Task material:
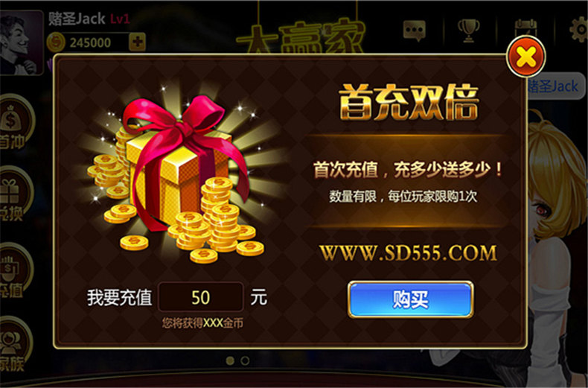Open the player avatar profile picture
This screenshot has height=388, width=588.
pyautogui.click(x=21, y=42)
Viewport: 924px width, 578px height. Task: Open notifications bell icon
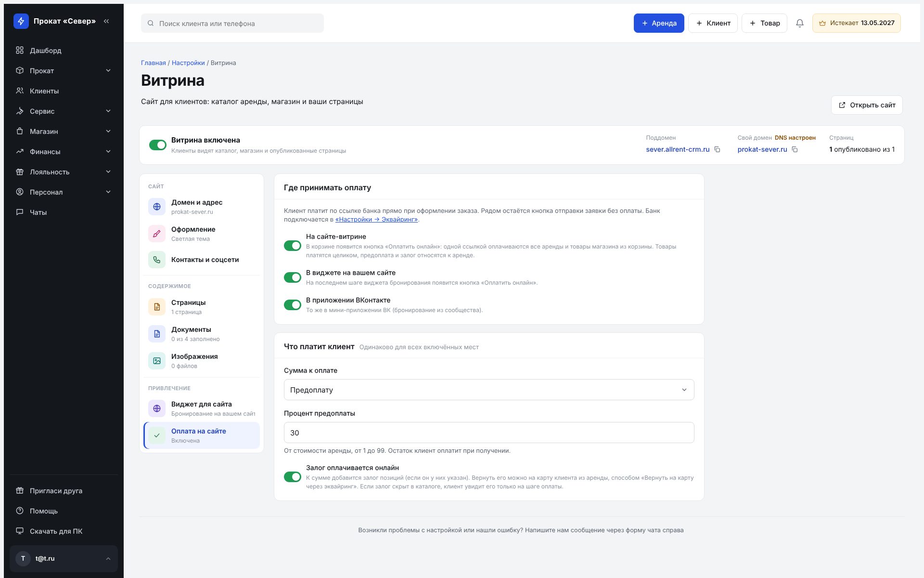(799, 23)
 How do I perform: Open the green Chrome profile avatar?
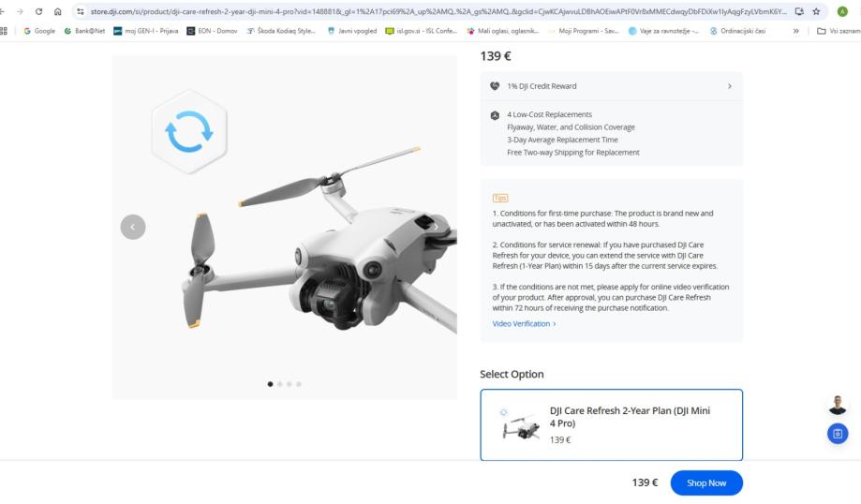pos(842,10)
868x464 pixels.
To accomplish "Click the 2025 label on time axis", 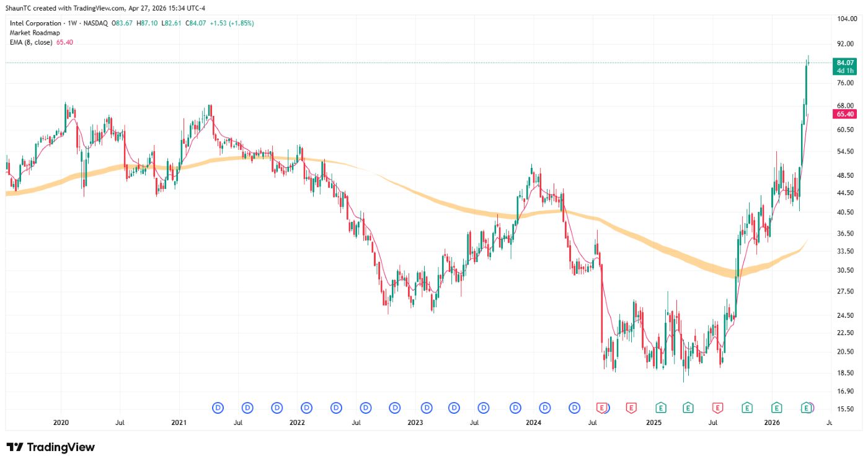I will tap(654, 422).
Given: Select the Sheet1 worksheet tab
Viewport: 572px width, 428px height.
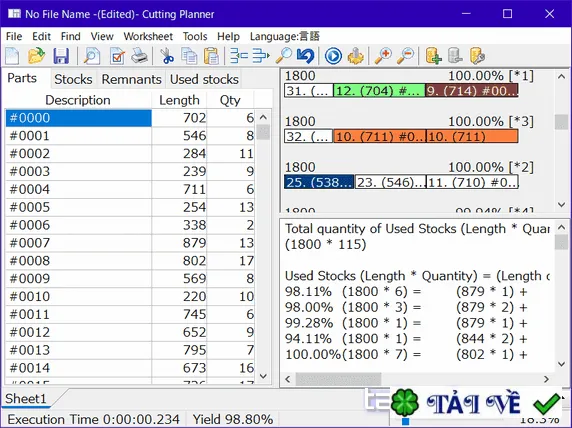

Exercise instructions:
The range to transcribe runs from the line holding "Given: Select the Sheet1 worksheet tab" through the final line of the data above; copy it exactly and exclude the pictures.

Solution for this problem:
Given: Select the Sheet1 worksheet tab
Viewport: 572px width, 428px height.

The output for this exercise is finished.